##### Reading text #####

'I Am Totally Confused': Harvey Weinstein Speaks as Judge Imposes 23-Year Prison Sentence

Harvey Weinstein
Movie producer Harvey Weinstein (R) enters New York County Supreme Court on February 24, 2020, in New York City, as jury deliberations in the high-profile trial were nearing a close. Scott Heins/Getty

Harvey Weinstein, the former Hollywood mogul who was convicted of rape in late February, spoke out about his experience in the criminal justice system before a New York judge sentenced him to 23 years in prison on Wednesday.

"I am totally confused," he said, adding that he had deep concerns about due process and was "worried about this country in a sense, too."

"I really feel remorse for this situation. I feel it deeply in my heart," Weinstein also said, according to The Hollywood Reporter.

He faced a potential maximum sentence of 29 years, with a mandatory minimum five-year penalty. He must also register as a sex offender.

In a sentencing memorandum filed ahead of Wednesday's hearing, during which prosecutors asked the judge for a sentence at or near the maximum, Manhattan Assistant District Attorney Joan Illuzzi-Orbon said Weinstein, 67, "consistently advanced his own sordid desires and fixations over the well-being of others."

The memo offered details of more than a dozen additional allegations of sexual abuse that her office's investigation uncovered, including one instance where an unnamed former actress said in 1981 she was unexpectedly greeted in a hotel room by Weinstein who told her, "I'm so big and cuddly and harmless."

The woman says that he pressured her to have sex with him, telling her she appeared "willing to do anything to get ahead."

Illuzzi-Orbon further argued in the memo to New York Supreme Court Justice James M. Burke that he should send a message "that sexual assault, even if perpetrated upon an acquaintance or in a professional setting, is a serious offense worthy of a lengthy prison sentence."

In a statement emailed to Newsweek, Manhattan District Attorney Cyrus Vance thanked the court "for imposing a sentence that puts sexual predators and abusive partners in all segments of society on notice."

#####

Short problem |
Continue the news report on Harvey Weinstein's sentencing, beginning after its final sentence.

##### Dataset excerpt #####

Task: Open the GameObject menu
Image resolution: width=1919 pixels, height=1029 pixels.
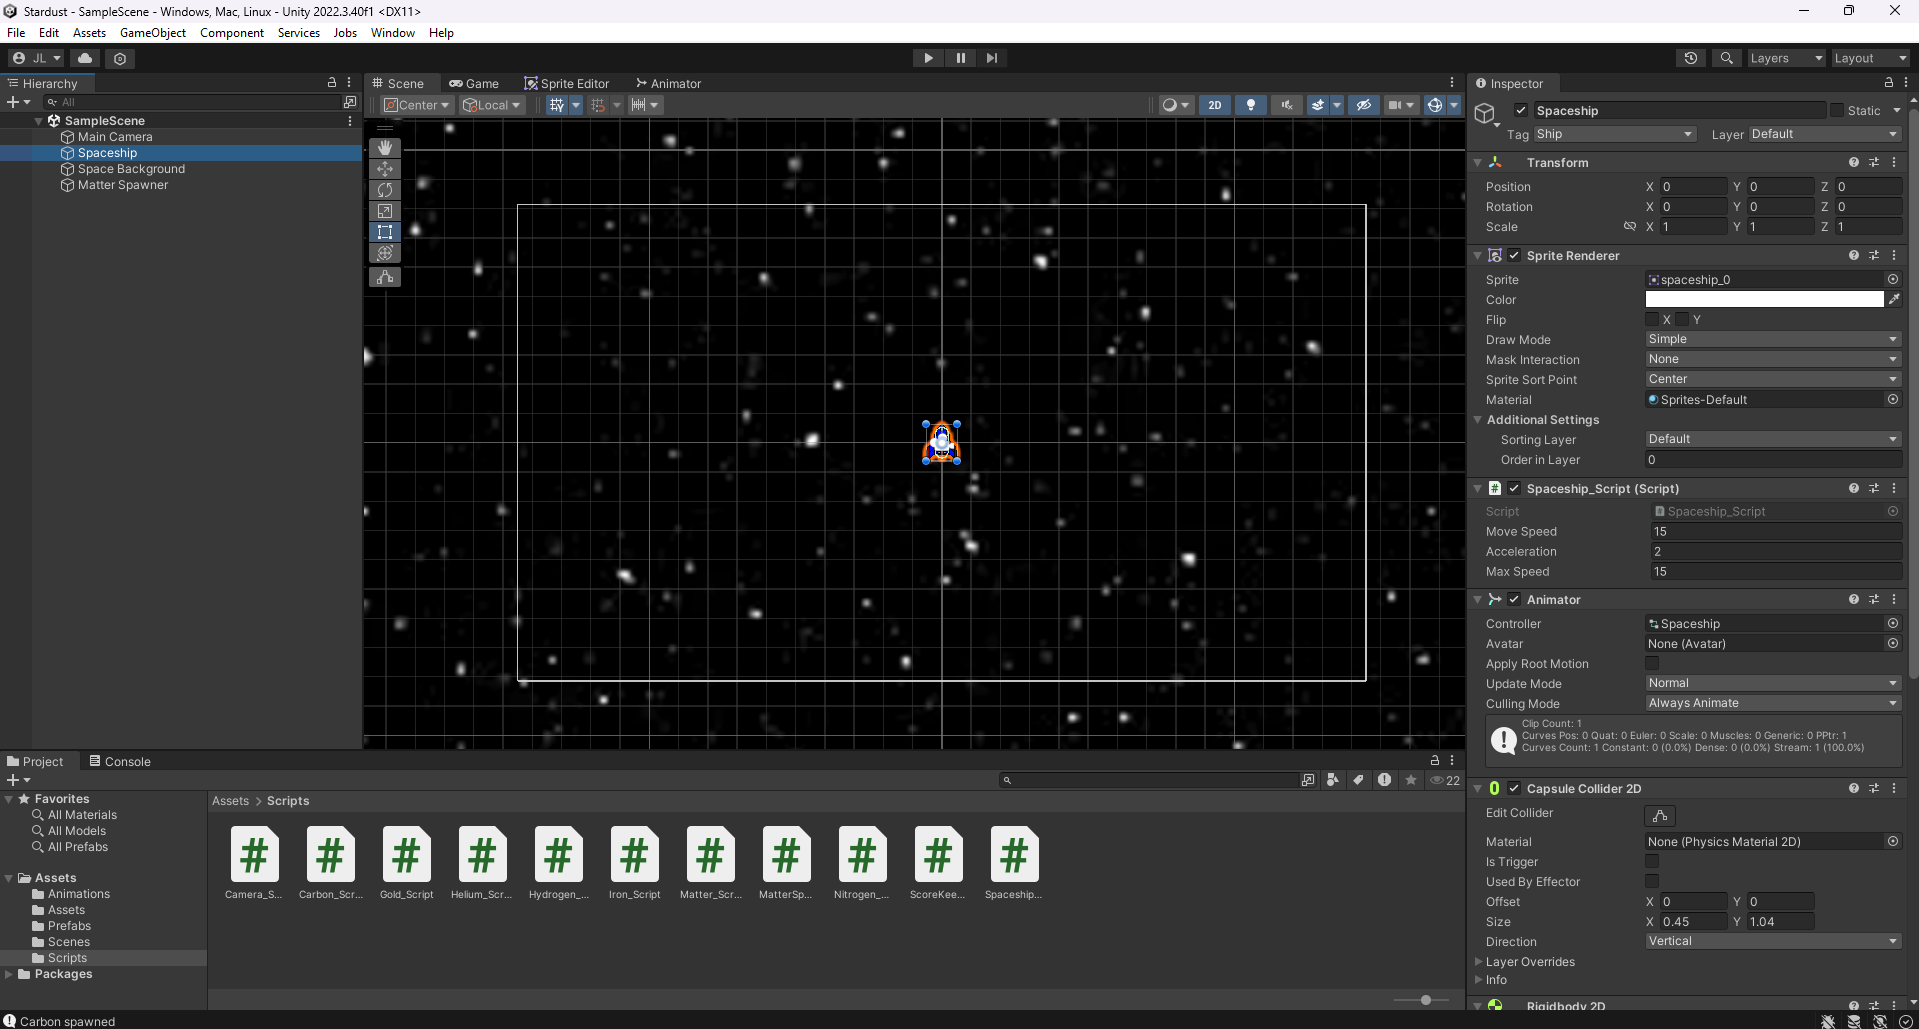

#####

Task response |
"We thank the survivors for their remarkable statements today and indescribable courage over the last two years. Harvey Weinstein deployed nothing less than an army of spies to keep them silent. But they refused to be silent, and they were heard. Their words took down a predator and put him behind bars, and gave hope to survivors of sexual violence all across the world," Vance's statement continued.

A representative for Weinstein did not immediately return a request for comment.

In their own sentencing memorandum filed with the court, Weinstein's defense team described their client as a "complicated' person and contended that the trial "did not fairly portray who he is as a person."

They ultimately asked the judge to impose a five-year sentence, the minimum. In arguing for leniency, the defense memo sought to highlight Weinstein's good deeds over the span of his long career in the film industry.

"Mr. Weinstein always remained involved in the forefront of various social justice causes while producing films and building his career," Weinstein's lawyers wrote. "In fact, with his insistence and support, many of his movies promoted social justice themes and causes in order to better society."

A Manhattan jury convicted Weinstein on two felony charges—rape in the third degree and committing a criminal sexual act—while acquitting him on a more serious rape charge and two counts of predatory sexual assault, which carried potential terms of life imprisonment.

The criminal sexual act conviction resulted in a 20-year penalty for Weinstein on Wednesday, and the rape charge earned him an additional three years' imprisonment.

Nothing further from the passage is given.